No matter; to begin with, UB40 were certainly operating on minuscule budgets. Their debut LP “Signing Off” was recorded in a bedsit in Birmingham, and contained a reproduction of an unemployment form on the cover. It was deemed a brave, brilliant and authentic record at the time, and found support among dopeheads, students, reggae fans, soulies and casual listeners alike. I heard the LP frequently in the bedroom I shared with my brothers growing up, and when I was old enough to eventually buy a copy for myself, I did. “Signing Off” is nothing like UB40 at their commercial peak – it’s far too skeletal and dour for that – but despite that, its sound and dominant themes were entirely right for the period. Like The Specials’ “Ghost Town”, its sulk sums up the mood of the early eighties. While it may have been more compressed, boxed in and less widescreen than that record, the disc and its packaging are equally tied to an era which promised little for those in the old industrial heartlands.

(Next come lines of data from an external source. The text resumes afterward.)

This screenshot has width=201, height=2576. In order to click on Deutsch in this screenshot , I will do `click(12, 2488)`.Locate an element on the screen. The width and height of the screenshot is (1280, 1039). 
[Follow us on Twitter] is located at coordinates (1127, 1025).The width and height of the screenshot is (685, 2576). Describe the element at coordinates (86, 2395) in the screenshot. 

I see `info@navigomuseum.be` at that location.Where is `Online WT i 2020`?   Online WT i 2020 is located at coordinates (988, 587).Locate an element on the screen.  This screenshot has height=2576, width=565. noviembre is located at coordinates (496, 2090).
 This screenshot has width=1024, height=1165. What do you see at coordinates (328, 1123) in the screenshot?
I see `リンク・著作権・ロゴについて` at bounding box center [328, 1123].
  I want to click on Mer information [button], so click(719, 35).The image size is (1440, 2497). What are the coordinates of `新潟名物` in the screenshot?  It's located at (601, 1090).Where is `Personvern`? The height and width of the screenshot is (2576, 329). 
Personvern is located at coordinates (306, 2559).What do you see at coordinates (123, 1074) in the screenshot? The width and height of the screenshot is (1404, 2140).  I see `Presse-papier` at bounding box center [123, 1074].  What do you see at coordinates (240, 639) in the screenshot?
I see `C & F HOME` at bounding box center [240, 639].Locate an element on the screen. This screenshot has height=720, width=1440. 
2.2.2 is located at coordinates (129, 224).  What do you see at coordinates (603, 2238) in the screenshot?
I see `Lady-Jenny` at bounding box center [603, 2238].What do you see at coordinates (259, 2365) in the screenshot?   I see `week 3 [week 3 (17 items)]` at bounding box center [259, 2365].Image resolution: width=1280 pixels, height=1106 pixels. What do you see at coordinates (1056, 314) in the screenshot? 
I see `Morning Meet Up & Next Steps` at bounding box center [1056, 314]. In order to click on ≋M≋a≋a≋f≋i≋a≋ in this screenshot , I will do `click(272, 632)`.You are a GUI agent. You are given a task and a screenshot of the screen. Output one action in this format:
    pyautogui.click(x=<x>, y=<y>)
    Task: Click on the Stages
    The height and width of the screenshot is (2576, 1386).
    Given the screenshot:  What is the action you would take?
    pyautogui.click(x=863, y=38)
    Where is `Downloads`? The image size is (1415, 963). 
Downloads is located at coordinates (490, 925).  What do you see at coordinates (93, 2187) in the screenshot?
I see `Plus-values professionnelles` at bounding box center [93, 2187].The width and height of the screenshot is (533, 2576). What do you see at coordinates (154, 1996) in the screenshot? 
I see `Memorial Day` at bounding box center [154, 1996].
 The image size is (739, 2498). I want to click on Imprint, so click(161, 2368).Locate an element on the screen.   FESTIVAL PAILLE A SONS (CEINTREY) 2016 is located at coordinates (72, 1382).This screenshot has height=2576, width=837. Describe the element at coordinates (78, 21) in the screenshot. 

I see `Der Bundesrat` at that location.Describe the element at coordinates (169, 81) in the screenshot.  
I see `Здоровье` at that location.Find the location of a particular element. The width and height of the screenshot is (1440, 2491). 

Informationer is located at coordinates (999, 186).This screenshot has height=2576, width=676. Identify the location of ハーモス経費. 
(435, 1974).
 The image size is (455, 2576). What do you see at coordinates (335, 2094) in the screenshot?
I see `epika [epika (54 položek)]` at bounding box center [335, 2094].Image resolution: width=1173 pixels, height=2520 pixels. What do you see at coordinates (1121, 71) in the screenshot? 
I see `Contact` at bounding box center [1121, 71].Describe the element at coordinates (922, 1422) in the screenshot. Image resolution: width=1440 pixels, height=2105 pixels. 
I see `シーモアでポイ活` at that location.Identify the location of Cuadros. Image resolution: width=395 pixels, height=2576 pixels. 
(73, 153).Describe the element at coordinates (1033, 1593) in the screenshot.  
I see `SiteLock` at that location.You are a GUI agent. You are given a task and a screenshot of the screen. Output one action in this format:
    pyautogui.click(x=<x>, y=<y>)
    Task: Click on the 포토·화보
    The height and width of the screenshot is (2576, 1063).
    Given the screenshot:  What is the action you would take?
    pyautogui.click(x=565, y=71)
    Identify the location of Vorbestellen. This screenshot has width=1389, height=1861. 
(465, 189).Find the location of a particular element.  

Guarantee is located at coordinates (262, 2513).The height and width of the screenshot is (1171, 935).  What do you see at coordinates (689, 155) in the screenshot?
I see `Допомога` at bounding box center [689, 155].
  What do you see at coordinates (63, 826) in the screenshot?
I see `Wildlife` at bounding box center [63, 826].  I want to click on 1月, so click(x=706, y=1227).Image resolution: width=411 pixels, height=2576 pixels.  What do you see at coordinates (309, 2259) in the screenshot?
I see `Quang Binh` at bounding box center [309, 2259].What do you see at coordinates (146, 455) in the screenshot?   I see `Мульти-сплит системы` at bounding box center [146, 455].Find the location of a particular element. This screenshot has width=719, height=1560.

Following the success of that album, the group left Graduate Records – who survived without them for awhile but never found another act who caught the public imagination to the same extent - and formed their own label DEP International, with a view to issuing their own material and that of other reggae artists they admired. The first handful of DEP records were distributed by Spartan and, in common with their previous work, entered the indie charts as a result.